[Records from a data collection]
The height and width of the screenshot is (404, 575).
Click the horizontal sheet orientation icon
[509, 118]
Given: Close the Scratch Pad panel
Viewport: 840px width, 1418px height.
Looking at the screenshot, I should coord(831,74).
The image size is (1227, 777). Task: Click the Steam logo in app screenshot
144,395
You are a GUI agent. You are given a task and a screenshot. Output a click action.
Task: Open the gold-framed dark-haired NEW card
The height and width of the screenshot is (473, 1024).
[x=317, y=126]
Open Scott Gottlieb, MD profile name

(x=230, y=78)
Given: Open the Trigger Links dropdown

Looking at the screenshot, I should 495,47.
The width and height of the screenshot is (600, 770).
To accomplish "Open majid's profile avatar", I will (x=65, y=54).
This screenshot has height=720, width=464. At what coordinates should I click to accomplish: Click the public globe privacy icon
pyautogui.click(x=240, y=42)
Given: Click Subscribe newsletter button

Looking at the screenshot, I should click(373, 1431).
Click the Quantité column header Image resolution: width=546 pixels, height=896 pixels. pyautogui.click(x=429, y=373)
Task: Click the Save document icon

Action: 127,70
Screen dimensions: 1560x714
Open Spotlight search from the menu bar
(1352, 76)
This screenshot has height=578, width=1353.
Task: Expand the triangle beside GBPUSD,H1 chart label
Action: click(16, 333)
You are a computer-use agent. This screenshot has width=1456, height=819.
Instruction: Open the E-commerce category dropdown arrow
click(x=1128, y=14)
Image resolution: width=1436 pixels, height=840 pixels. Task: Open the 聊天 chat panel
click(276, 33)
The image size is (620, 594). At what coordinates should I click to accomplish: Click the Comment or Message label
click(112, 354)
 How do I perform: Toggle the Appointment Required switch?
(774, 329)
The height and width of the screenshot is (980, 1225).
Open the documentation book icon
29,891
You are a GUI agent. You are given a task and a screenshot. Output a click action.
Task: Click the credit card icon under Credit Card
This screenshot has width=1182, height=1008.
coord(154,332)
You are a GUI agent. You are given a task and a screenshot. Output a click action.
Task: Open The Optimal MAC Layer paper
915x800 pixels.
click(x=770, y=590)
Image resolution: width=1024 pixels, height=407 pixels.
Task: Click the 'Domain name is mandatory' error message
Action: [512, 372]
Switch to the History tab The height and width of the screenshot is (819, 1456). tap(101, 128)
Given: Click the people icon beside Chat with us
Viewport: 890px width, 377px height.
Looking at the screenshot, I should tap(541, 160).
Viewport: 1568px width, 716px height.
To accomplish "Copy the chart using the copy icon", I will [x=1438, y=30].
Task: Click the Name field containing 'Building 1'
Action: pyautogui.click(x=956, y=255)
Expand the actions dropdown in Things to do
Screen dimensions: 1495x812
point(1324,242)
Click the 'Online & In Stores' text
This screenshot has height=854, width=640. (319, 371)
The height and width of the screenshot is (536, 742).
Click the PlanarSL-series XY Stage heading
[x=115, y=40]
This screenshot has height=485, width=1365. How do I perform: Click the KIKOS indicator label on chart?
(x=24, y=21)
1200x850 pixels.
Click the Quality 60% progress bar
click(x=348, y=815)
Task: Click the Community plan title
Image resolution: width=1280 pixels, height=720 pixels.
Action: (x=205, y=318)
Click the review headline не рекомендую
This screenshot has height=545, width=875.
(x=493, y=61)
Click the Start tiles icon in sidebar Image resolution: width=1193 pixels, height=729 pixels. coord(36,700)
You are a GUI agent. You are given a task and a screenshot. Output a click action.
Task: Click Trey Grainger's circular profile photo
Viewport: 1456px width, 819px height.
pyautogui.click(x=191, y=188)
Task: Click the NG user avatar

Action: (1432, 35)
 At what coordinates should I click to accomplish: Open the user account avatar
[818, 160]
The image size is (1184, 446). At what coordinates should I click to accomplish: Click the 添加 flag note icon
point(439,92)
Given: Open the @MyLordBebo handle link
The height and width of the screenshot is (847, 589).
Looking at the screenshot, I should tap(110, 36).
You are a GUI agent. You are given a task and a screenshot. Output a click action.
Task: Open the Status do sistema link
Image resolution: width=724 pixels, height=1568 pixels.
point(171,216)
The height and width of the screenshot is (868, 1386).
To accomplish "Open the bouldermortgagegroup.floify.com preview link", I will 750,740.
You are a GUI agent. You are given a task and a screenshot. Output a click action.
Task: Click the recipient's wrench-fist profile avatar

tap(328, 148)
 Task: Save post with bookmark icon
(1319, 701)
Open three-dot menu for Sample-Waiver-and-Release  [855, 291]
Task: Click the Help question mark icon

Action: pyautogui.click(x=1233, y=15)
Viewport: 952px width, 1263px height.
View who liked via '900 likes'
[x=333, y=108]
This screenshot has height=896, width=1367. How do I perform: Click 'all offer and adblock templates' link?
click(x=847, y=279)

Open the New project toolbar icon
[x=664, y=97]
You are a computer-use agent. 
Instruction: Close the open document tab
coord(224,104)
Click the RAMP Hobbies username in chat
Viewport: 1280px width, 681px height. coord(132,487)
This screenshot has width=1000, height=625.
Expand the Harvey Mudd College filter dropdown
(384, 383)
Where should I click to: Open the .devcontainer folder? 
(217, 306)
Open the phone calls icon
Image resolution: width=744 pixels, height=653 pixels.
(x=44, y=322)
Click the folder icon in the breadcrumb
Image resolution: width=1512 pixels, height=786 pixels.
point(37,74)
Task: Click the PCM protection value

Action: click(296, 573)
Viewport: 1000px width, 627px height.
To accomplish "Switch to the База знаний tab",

What this task involves
Lay out the records as a numbered list, one line per item and leaving out any blank lines. Start at the first line of the records and stop after the line containing "Looking at the screenshot, I should coord(831,74).".

Response to this exercise
1. The height and width of the screenshot is (404, 575).
2. Click the horizontal sheet orientation icon
3. [509, 118]
4. Given: Close the Scratch Pad panel
5. Viewport: 840px width, 1418px height.
6. Looking at the screenshot, I should coord(831,74).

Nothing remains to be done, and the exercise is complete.